**WHAT YOU NEED TO DO:** Print the first line of the records below and every line after it, up to and including the line with "Click the Store". Print nothing else.

Stored records

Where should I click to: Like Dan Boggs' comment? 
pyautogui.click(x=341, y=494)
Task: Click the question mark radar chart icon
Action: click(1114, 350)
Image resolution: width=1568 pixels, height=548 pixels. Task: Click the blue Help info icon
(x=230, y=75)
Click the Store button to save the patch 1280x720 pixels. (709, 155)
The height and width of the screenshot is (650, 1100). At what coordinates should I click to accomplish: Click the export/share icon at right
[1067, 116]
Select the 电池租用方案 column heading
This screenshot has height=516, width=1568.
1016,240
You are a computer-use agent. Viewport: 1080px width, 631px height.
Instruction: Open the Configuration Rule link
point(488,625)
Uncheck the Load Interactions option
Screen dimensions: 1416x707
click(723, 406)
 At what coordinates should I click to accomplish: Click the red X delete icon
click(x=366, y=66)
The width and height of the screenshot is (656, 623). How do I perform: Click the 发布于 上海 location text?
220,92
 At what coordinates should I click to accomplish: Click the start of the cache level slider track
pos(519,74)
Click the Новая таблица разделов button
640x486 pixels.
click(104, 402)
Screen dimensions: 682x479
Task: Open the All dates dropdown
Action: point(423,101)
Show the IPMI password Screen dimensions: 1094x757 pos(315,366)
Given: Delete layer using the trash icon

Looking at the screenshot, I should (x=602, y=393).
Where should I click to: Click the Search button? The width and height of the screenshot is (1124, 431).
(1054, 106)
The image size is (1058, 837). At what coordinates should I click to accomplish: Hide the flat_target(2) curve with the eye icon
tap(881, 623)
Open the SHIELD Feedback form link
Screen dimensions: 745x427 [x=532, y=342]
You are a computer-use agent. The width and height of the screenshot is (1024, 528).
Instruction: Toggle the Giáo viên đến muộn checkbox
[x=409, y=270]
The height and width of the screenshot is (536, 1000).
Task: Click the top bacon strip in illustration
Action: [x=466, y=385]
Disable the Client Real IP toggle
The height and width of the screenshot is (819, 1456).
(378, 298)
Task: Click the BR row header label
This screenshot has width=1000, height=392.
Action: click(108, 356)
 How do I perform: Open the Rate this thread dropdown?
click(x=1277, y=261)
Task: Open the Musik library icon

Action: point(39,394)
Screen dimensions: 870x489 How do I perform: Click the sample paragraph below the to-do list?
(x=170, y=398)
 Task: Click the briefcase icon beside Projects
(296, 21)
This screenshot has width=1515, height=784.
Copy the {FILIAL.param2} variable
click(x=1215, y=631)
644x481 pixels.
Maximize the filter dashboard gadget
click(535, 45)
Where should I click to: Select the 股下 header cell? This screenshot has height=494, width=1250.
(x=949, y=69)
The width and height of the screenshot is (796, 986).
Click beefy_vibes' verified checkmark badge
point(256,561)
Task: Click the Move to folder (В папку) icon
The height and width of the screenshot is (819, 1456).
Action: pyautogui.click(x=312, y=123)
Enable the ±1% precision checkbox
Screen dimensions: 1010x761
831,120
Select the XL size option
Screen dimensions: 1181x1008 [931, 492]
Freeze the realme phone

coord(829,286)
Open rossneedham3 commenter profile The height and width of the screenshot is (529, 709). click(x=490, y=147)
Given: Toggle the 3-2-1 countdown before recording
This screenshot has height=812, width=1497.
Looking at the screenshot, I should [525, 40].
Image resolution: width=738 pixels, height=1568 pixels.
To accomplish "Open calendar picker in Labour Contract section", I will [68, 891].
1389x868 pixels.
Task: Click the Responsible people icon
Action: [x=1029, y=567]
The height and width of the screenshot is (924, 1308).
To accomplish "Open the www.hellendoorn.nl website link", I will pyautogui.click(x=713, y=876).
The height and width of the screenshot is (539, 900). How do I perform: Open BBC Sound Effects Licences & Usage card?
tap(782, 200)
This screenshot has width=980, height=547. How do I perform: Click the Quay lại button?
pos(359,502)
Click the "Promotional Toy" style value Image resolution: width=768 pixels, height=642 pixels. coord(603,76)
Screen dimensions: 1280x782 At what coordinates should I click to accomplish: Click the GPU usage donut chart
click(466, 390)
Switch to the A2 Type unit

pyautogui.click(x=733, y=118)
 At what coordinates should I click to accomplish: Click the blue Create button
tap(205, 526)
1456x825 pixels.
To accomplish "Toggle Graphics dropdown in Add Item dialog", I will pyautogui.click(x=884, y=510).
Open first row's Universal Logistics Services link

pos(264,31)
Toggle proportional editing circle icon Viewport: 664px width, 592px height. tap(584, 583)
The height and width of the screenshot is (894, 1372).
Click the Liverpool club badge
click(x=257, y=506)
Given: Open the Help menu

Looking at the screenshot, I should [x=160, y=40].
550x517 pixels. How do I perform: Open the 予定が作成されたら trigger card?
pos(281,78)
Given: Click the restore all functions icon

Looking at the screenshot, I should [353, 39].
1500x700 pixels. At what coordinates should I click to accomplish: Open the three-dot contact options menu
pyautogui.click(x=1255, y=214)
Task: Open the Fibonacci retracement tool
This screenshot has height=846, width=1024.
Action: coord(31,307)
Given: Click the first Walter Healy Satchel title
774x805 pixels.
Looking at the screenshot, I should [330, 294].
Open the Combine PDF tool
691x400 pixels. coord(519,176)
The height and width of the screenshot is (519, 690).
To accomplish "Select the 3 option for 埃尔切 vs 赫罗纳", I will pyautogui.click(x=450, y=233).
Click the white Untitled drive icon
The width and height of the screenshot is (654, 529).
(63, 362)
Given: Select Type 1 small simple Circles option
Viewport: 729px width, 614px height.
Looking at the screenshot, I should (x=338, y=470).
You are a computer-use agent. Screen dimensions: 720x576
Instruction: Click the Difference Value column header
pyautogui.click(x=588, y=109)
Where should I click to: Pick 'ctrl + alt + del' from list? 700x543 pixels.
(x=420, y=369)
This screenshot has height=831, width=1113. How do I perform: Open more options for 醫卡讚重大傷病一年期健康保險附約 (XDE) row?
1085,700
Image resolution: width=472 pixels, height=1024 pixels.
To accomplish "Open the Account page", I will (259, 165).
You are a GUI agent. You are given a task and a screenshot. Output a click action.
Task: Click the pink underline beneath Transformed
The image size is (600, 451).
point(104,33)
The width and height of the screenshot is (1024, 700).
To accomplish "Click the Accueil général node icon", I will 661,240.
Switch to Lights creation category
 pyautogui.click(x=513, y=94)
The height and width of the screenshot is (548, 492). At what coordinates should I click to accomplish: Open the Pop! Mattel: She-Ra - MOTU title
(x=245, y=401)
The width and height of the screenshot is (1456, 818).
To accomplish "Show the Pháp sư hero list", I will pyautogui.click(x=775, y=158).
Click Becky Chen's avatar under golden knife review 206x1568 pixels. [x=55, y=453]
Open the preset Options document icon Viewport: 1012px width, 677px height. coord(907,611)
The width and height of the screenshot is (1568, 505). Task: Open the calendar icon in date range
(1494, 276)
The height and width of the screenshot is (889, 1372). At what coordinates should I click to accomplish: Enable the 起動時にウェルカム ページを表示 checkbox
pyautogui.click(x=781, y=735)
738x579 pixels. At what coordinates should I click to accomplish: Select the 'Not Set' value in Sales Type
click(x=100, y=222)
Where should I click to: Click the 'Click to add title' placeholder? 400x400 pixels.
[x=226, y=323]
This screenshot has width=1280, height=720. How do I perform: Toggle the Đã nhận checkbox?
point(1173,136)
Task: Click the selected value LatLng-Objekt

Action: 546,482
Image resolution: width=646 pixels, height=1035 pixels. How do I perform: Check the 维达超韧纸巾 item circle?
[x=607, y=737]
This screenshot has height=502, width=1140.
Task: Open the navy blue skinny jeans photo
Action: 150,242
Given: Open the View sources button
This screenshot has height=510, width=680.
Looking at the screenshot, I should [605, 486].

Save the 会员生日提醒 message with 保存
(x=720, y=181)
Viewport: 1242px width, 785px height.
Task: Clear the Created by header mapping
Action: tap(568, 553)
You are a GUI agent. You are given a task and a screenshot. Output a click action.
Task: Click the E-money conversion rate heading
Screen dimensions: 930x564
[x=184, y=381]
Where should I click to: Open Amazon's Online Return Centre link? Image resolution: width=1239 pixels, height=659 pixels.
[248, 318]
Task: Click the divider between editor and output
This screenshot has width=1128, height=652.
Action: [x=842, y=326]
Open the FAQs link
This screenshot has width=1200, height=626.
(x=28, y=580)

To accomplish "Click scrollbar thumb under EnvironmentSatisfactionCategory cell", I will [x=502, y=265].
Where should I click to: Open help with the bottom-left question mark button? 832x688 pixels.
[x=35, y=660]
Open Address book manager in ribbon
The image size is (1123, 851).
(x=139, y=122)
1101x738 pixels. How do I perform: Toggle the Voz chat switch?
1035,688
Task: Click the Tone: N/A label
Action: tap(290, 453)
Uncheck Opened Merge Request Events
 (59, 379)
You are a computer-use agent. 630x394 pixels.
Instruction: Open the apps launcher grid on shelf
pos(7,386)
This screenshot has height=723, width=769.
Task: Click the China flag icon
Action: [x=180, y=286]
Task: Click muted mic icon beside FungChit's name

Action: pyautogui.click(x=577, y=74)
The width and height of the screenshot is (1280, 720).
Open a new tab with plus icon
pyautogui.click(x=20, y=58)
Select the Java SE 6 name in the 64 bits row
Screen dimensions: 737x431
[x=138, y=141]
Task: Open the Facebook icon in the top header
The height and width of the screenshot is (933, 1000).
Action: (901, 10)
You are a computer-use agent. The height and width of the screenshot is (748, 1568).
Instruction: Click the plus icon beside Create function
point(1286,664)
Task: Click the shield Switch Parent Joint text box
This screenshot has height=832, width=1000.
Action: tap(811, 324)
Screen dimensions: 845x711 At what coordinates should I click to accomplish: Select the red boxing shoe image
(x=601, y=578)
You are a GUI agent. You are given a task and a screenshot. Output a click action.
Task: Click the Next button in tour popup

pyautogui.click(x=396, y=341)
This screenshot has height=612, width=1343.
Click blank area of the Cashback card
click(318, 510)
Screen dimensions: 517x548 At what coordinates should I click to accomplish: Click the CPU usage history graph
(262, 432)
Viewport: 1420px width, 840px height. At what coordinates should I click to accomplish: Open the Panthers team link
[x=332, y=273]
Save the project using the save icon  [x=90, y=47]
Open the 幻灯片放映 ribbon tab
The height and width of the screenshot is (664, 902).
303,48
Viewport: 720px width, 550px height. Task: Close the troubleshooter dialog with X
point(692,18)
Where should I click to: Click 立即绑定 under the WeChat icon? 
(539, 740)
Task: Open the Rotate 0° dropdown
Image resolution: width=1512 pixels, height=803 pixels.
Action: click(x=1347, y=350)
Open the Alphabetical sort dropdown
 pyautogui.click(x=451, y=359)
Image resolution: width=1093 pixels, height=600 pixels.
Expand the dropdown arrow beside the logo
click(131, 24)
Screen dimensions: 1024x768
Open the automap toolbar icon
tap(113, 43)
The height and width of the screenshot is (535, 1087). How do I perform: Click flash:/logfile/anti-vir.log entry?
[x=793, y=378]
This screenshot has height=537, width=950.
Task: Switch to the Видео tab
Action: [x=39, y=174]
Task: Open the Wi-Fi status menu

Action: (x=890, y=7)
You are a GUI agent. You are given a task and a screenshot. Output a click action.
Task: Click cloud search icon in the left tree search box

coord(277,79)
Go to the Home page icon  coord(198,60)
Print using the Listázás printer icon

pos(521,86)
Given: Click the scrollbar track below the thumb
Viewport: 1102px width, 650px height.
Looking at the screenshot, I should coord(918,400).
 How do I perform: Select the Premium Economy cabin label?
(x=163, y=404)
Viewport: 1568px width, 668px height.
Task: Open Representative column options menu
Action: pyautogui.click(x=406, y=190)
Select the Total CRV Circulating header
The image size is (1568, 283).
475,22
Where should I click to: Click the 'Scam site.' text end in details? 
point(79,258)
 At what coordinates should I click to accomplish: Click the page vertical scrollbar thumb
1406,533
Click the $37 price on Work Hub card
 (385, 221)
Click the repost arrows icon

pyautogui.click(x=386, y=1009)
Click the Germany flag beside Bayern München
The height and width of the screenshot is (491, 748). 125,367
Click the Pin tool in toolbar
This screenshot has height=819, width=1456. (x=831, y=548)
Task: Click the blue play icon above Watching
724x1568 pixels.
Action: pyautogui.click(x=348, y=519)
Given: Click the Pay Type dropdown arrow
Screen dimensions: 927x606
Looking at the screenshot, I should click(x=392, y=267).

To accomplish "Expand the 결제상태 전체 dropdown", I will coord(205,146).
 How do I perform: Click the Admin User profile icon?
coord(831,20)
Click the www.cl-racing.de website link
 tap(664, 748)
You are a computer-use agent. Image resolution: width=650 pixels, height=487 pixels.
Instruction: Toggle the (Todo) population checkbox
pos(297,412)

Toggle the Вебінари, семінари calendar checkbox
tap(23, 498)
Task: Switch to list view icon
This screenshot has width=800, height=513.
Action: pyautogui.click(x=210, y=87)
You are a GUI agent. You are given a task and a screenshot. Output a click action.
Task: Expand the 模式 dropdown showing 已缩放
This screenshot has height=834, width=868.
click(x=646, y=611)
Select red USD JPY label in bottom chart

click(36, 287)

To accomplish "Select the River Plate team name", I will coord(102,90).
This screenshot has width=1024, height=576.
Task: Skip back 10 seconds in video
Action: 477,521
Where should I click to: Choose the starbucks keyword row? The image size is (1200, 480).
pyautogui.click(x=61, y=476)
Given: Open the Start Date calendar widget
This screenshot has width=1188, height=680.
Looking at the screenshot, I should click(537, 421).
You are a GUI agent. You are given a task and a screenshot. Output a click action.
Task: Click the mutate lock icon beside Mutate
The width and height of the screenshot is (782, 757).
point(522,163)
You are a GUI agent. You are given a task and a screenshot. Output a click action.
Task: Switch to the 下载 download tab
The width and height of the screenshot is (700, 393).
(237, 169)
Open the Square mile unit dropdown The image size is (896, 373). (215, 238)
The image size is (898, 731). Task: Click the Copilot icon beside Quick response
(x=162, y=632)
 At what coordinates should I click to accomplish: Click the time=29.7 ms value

**SOLUTION FOR THIS TASK:**
Where should I click to: Like Dan Boggs' comment? 
pyautogui.click(x=341, y=494)
Task: Click the question mark radar chart icon
Action: click(1114, 350)
Image resolution: width=1568 pixels, height=548 pixels. Task: Click the blue Help info icon
(x=230, y=75)
Click the Store button to save the patch 1280x720 pixels. (709, 155)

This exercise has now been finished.